Sibling Assignment #176: Winter Grace








I gave the assignment this week. "This assignment is in three parts. First, choose a poem that you feel best exemplifies snow and post it. Second, explain why you chose that particular poem. Third, find photos you have taken that connect in some way with the poem and your own writing about the poem." You can find brother Bill's post written after a blizzard in Maryland here and sister Carol's will be added when complete.


I discovered and rediscovered a large list of poems about snow this week. Often the poems dealt with animals in snow, fun things to do in snow, or simply shoveling snow. I had never read this poem before, but this is what I like about it. With simple examples, the author speaks of the beauty of snow. I love photographing snow and think bare landscapes of snow and sky are simply beautiful.  She focuses on solitude. These is a quiet calm when I carry my camera alone in snow. 
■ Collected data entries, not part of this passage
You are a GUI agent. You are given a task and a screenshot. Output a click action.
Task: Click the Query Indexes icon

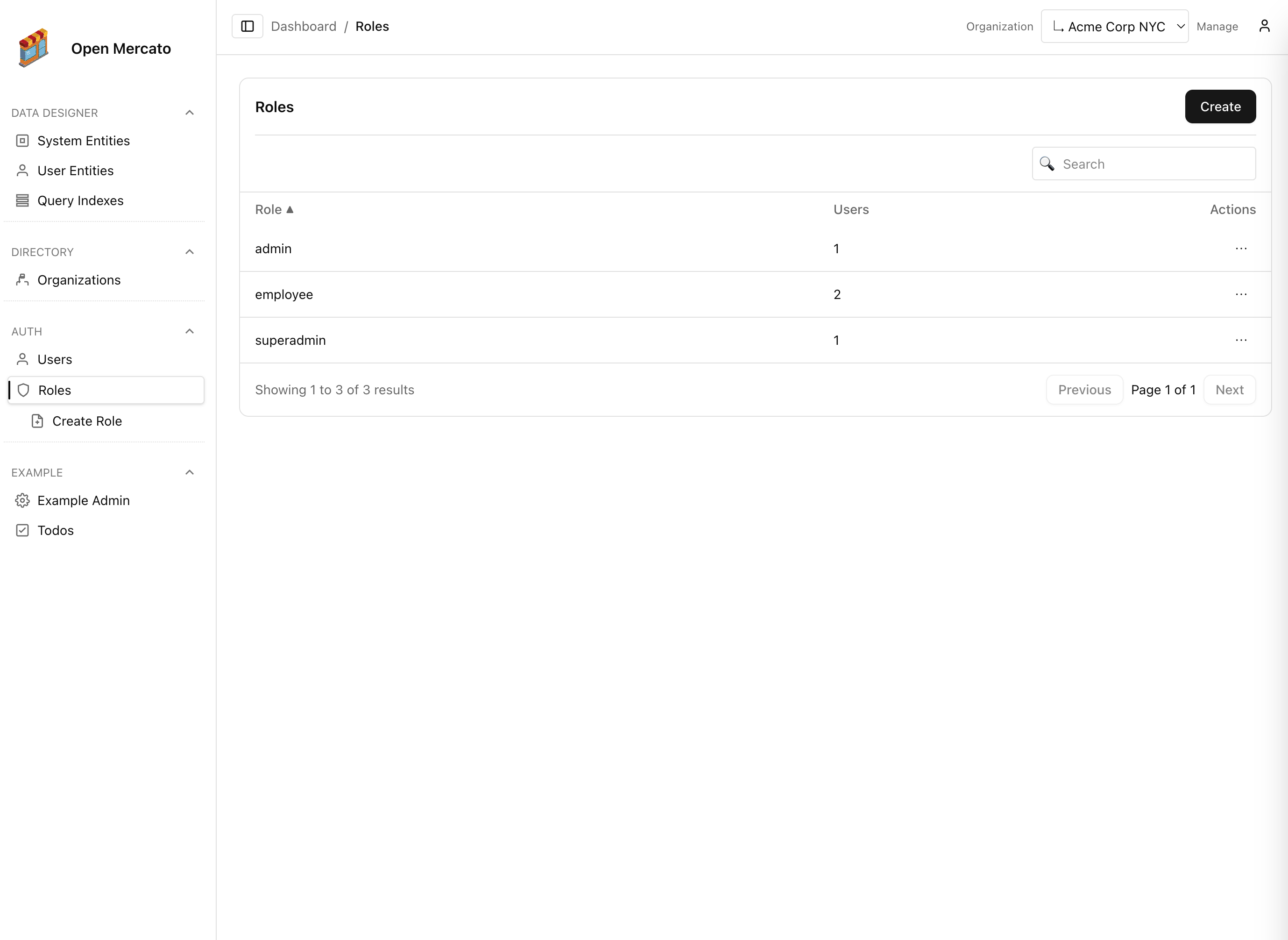pos(22,199)
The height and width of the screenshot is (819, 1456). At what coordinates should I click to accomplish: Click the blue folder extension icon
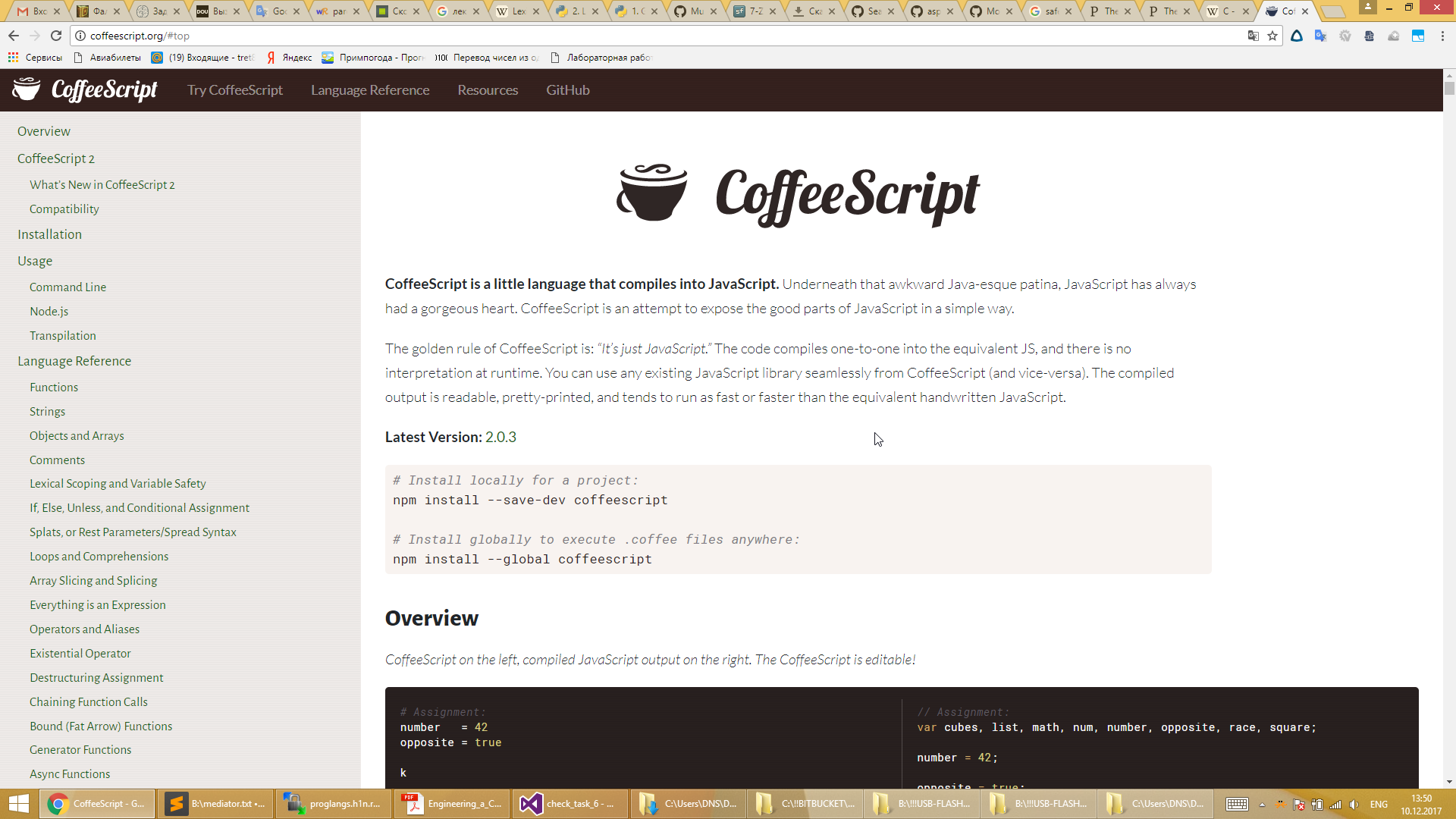1417,36
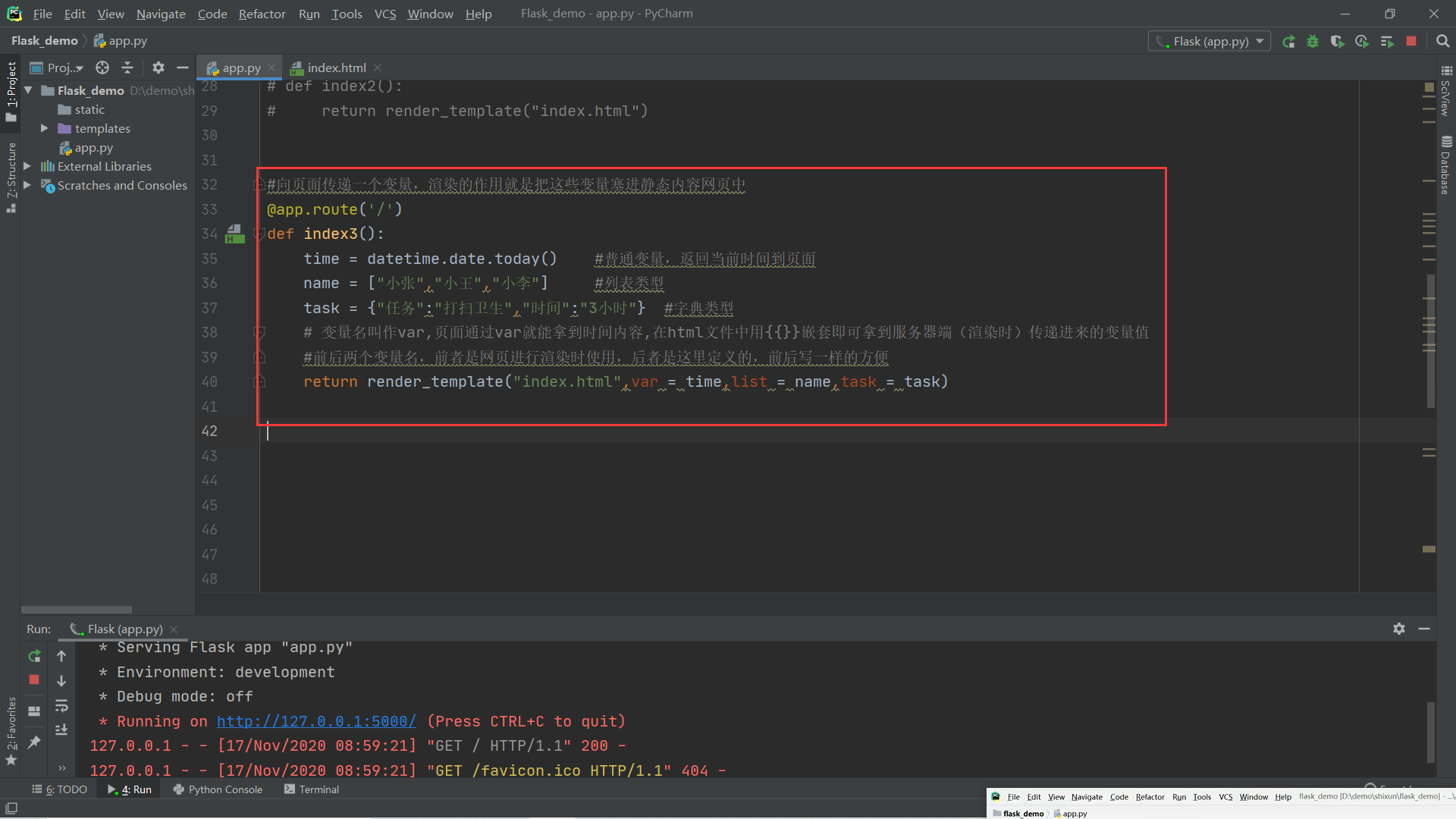Switch to index.html editor tab

(336, 67)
I love the stark contrast of bare branches to white snow. It is easy to capture the truth of snow. It doesn't hide. Nature is always there. In melting snow we see what lies beneath. The garbage along the stream, the muddy creek, a dead bird, animal sign. The world is sleeping.  The world is growing under the ground, inside the branches, and in burrows and caves. Winter is hibernation and I really love her last lines of the poem.as she used the words  slowed-down season, darkness, solitude, cold, and night. Snow is a blanket of winter. It is a blanket that provides rest for the soul, a place to be along, a time for darkness, and pure beauty.   I chose a series of photos I have taken that married well with her words.


Winter Grace
If you have seen the snow
under the lamppost
piled up like a white beaver hat on the picnic table
or somewhere slowly falling
into the brook
to be swallowed by water,
then you have seen beauty
and know it for its transience.

And if you have gone out in the snow
for only the pleasure
of walking barely protected
from the galaxies,
the flakes settling on your parka
like the dust from just-born stars,
the cold waking you
as if from long sleeping,
then you can understand
how, more often than not,
truth is found in silence,

how the natural world comes to you
if you go out to meet it,
its icy ditches filled with dead weeds,
its vacant birdhouses, and dens
full of the sleeping.

But this is the slowed-down season
held fast by darkness
and if no one comes to keep you company
then keep watch over your own solitude.
In that stillness, you will learn
with your whole body
the significance of cold
and the night,
which is otherwise always eluding you.